Somwung Pitiyanuwat has been the Director of the Office for National Education Standards and Quality Assessment, Thailand since 2001. He has worked in the field of education since 1976. Previously, he was Dean of the Faculty of Education of Chulalongkorn University. He has been the Vice-President for research affairs for Chulalongkorn University since 2000. Dr Pitiyanuwat obtained his PhD in educational psychology at the University of Minnesota. He has been instrumental in shaping both Thai quality assessment and educational reform at all levels of educational institutions. He is a member of numerous national and international boards and committees concerned with educational development and quality assurance and served as host of the ASEAN Quality Assurance Network 2009 Roundtable Meeting and the Asia-Pacific Quality Assurance Network Annual Conference in Thailand.

Jason Tan completed his Master’s degree in education and national development at the University of Hong Kong and his doctoral studies in comparative education at the State University of New York at Buffalo. He is currently Associate Professor in Policy and Leadership Studies at the National Institute of Education in Singapore. Jason is Executive Editor of the Asia Pacific Journal of Education. His most recent publications include Globalization and Marketization of Education: a comparative analysis of Hong Kong and Singapore and Thinking Schools, Learning Nation.
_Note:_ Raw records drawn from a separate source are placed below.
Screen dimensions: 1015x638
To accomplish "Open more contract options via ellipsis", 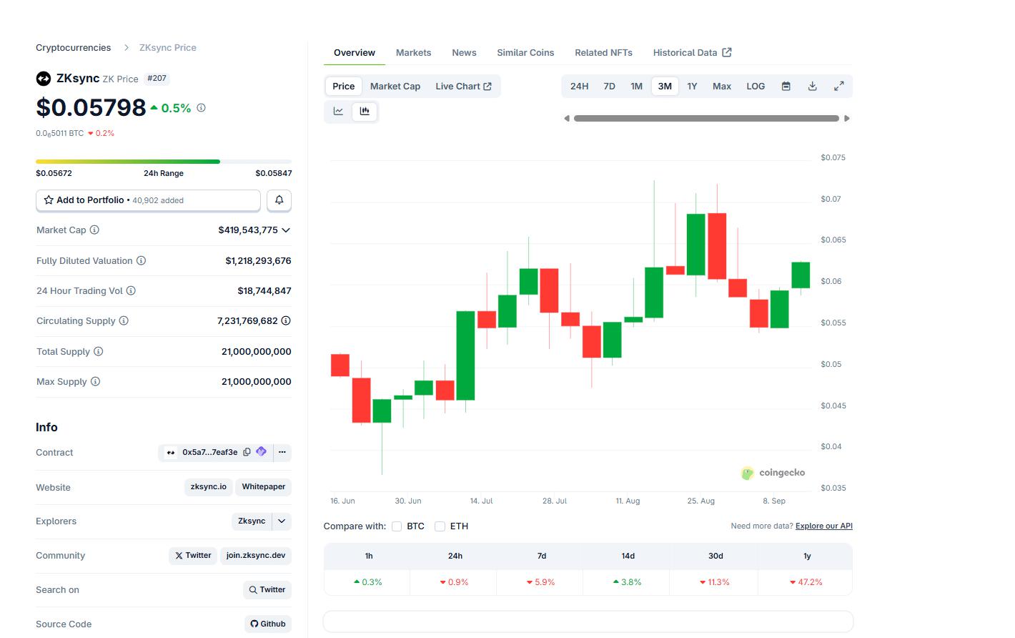I will click(282, 452).
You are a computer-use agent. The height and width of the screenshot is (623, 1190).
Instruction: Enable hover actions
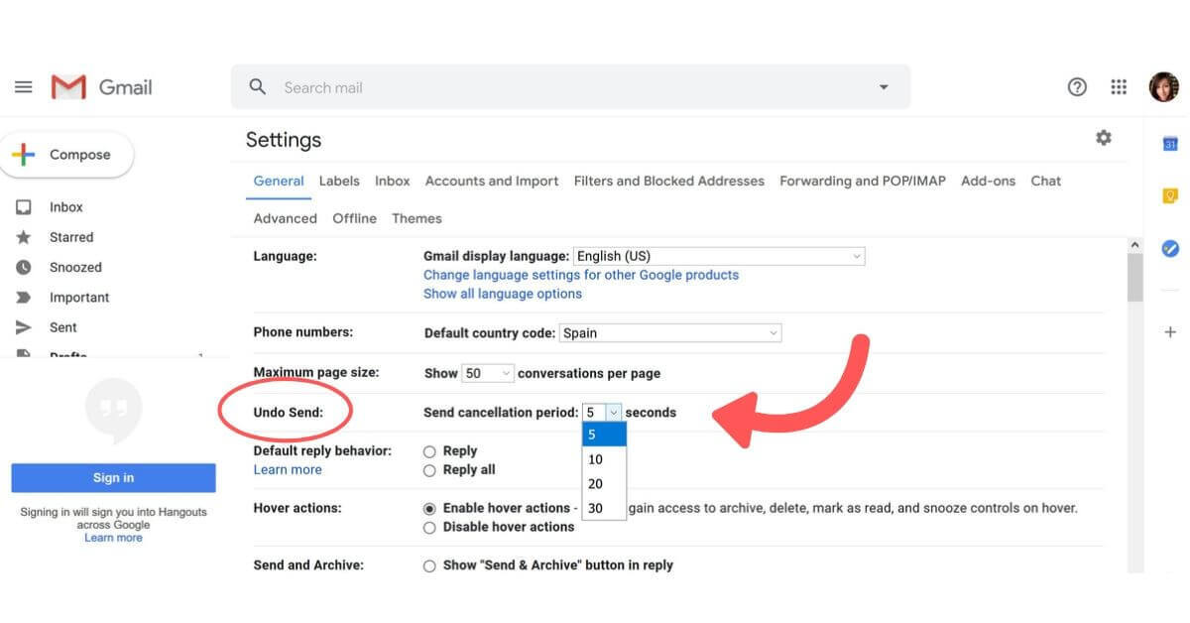point(429,508)
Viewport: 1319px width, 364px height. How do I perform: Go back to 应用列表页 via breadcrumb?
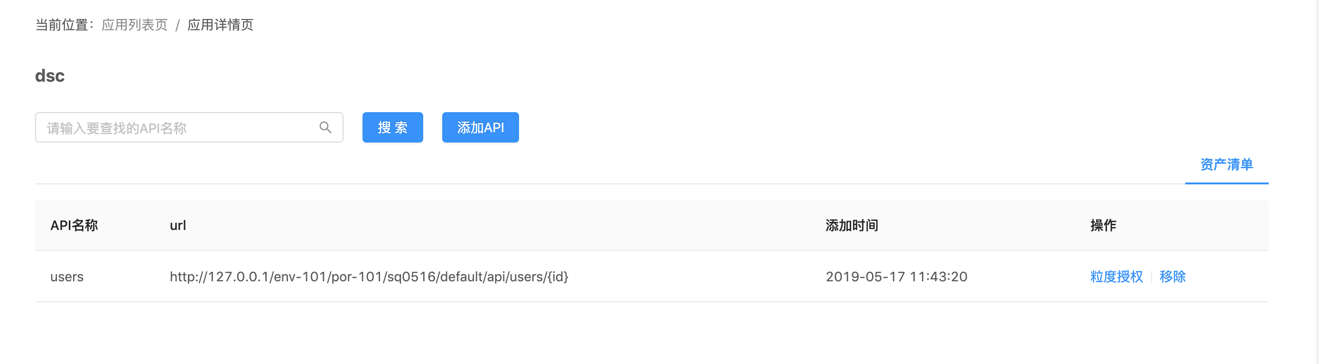(x=134, y=25)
Natthapoj Vincent Trakulphadetkrai received his MSc in comparative and international education from the University of Oxford, and he is currently completing his PhD in education at the University of Cambridge with a focus on teacher education reform and educational equality in Thailand. He is also pursuing his second Master’s degree in international public policy at University College London, University of London. Prior to this, Vincent received a scholarship to study for his BA (Hons) in primary education at Brunel University (London) where he graduated with first-class honours and a Qualified Teacher Status qualification. His interests, apart from education and international development, also include international relations. Vincent is also the Founder and Chairman of the Global Student Education Forum.
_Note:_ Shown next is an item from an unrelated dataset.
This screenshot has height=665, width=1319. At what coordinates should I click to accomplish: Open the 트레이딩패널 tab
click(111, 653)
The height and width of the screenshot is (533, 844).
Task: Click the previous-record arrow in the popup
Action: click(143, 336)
Keith Watson is Emeritus Professor of Comparative and International Education and a former Director of the Centre for International Studies in Education Management and Training at the University of Reading. He is a former Editor-in Chief of the International Journal of Educational Development, a past Chairman and President of the British Comparative and International Education Society, and Chair of the United Kingdom Forum for International Education and Training. He is author of Educational Development in Thailand and has written widely on comparative education, South-East Asia, education and language policies, and educational administration.

Anthony Welch is Professor of Education, University of Sydney. His numerous publications address reforms, principally within Australia, and the Asia-Pacific. He has consulted to international agencies, governments, institutions and foundations. Project experience includes East and South-East Asia, particularly in higher education. His work has been translated into numerous languages, and he has been Visiting Professor in the USA, UK, Germany, France, Japan, and Hong Kong (China). A Fulbright New Century Scholar (200708), his most recent books are The Professoriate: profile of a profession (2005), Education, Change and Society (2007), and (in press) ASEAN Industries and the Challenge from China. His forthcoming book Higher Education in Southeast Asia: blurring borders, changing balance will appear in 2011. He is Director of the Australian Research Council project, The Chinese Knowledge Diaspora.